▶ **Extracted information**:
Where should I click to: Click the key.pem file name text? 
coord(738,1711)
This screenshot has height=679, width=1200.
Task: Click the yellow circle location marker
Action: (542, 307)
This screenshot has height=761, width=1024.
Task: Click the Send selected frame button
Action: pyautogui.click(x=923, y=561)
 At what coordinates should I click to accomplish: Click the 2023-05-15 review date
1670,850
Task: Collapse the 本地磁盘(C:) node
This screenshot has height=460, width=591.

▶ **Exercise**: Reprint exactly, and only, the lines running from the one containing "Task: Collapse the 本地磁盘(C:) node" through the last line of the listing above.

▶ **Expected answer**:
Task: Collapse the 本地磁盘(C:) node
This screenshot has height=460, width=591.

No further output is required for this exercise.